[Action item]
The output should be exactly the lines from the one containing "Given: Toggle loop" through the last line of the records, and only those.

[Collected data]

_ _ _ _ _ _ _

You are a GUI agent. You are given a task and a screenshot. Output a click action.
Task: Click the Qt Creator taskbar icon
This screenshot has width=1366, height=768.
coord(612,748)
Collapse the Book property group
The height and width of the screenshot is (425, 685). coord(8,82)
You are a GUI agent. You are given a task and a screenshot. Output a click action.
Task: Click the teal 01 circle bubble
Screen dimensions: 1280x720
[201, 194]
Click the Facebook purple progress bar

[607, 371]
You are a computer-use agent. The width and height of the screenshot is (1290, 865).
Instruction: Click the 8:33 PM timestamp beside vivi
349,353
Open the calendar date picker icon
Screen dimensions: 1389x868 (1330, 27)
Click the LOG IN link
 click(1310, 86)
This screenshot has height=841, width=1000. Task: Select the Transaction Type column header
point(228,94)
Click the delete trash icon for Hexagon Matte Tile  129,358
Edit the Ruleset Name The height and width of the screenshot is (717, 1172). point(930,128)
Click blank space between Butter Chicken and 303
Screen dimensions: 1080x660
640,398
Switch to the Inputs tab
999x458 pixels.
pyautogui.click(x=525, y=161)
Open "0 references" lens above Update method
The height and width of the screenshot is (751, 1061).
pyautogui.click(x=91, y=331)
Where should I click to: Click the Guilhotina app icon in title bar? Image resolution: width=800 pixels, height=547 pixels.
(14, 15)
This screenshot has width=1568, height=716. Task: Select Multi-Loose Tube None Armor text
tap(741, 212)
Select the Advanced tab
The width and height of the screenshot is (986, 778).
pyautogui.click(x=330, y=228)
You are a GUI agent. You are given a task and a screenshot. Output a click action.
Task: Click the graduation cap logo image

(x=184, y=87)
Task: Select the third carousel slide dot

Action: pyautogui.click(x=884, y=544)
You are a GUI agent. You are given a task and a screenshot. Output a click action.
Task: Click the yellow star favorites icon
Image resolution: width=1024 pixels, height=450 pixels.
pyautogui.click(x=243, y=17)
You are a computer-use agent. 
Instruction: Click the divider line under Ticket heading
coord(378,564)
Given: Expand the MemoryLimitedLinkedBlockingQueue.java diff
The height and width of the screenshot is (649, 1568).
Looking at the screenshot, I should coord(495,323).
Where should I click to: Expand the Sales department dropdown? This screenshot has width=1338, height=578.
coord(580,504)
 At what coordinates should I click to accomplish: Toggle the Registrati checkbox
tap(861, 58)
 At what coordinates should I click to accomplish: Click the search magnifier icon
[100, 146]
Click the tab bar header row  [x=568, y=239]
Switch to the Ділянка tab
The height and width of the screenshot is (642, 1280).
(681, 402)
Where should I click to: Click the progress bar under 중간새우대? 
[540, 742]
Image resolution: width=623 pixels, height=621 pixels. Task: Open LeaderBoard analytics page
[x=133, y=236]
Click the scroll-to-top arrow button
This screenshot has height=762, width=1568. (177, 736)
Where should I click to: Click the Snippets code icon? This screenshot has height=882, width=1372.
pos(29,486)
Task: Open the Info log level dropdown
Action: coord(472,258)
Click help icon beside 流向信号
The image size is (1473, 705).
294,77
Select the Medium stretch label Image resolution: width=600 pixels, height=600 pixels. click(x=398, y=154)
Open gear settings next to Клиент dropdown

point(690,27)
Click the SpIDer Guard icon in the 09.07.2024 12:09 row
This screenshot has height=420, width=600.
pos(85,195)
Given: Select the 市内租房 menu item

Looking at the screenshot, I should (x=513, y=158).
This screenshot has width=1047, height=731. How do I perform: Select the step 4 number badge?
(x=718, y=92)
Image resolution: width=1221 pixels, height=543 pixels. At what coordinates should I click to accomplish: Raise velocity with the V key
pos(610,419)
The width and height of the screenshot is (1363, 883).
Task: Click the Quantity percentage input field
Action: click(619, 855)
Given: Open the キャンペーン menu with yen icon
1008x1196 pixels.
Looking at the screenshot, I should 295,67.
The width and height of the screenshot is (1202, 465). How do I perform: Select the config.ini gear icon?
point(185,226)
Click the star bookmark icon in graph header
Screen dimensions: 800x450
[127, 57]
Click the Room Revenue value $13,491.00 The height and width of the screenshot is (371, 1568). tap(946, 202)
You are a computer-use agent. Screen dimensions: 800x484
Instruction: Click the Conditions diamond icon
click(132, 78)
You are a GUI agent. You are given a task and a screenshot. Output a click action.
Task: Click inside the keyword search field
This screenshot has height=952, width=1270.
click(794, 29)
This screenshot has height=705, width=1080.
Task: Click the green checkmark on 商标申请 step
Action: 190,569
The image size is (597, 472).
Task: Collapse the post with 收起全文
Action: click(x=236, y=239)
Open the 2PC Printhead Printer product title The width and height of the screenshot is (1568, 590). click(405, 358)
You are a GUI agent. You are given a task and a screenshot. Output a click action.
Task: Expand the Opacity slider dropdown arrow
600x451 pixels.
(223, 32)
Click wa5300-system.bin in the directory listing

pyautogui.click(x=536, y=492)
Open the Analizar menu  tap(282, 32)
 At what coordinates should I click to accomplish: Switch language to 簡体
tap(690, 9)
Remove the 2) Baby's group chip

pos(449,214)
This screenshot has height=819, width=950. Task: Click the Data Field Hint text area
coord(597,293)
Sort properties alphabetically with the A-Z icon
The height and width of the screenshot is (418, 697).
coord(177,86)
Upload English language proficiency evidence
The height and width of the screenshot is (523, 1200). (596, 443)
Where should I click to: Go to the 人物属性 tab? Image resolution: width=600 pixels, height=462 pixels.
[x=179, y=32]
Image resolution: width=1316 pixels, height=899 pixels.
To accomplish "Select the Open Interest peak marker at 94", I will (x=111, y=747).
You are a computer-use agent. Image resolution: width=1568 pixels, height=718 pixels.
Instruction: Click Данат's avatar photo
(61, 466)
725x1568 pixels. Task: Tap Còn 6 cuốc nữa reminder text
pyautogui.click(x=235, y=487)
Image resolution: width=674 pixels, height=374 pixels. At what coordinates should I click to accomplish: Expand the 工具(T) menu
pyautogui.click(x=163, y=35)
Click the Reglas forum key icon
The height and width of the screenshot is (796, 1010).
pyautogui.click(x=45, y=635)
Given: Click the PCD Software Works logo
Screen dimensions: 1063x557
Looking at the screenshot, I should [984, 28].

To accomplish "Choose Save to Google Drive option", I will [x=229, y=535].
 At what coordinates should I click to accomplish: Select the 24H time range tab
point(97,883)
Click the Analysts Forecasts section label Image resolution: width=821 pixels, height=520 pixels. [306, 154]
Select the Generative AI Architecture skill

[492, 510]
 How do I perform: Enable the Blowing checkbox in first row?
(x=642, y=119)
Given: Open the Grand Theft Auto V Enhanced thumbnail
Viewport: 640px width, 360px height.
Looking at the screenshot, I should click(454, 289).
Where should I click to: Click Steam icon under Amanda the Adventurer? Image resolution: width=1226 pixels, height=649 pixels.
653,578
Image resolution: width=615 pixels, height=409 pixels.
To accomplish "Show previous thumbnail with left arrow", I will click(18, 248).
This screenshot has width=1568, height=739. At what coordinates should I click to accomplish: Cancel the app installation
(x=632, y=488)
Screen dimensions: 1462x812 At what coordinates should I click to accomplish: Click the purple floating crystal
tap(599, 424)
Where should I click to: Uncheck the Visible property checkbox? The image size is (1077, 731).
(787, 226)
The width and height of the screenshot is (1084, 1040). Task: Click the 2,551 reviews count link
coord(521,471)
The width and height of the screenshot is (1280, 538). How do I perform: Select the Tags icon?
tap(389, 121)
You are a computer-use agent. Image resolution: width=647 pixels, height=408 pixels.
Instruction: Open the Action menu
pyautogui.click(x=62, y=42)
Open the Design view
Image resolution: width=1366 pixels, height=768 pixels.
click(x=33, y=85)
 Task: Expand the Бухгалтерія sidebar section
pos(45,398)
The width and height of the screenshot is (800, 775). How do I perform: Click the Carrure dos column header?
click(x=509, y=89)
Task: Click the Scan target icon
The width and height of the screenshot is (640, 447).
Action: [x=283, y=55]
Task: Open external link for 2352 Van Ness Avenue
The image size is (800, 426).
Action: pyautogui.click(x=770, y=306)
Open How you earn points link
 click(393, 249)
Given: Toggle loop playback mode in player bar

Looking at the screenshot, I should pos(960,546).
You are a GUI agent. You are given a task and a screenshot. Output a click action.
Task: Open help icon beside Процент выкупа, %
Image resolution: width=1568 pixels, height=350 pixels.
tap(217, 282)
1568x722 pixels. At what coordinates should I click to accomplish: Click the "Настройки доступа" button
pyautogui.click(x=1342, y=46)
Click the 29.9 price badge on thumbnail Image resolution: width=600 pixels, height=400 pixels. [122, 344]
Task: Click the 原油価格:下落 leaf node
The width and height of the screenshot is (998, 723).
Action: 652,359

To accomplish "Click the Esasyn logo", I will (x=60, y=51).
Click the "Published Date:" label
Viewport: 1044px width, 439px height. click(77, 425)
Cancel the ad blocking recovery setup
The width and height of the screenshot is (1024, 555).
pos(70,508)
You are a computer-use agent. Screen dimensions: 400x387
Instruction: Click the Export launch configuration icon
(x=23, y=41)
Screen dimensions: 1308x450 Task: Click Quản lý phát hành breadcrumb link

_ _ _ _ _ _ _

[The answer]
Given: Toggle loop playback mode in player bar

Looking at the screenshot, I should pos(960,546).
You are a GUI agent. You are given a task and a screenshot. Output a click action.
Task: Open help icon beside Процент выкупа, %
Image resolution: width=1568 pixels, height=350 pixels.
tap(217, 282)
1568x722 pixels. At what coordinates should I click to accomplish: Click the "Настройки доступа" button
pyautogui.click(x=1342, y=46)
Click the 29.9 price badge on thumbnail Image resolution: width=600 pixels, height=400 pixels. [122, 344]
Task: Click the 原油価格:下落 leaf node
The width and height of the screenshot is (998, 723).
Action: 652,359

To accomplish "Click the Esasyn logo", I will (x=60, y=51).
Click the "Published Date:" label
Viewport: 1044px width, 439px height. click(77, 425)
Cancel the ad blocking recovery setup
The width and height of the screenshot is (1024, 555).
pos(70,508)
You are a computer-use agent. Screen dimensions: 400x387
Instruction: Click the Export launch configuration icon
(x=23, y=41)
Screen dimensions: 1308x450 Task: Click Quản lý phát hành breadcrumb link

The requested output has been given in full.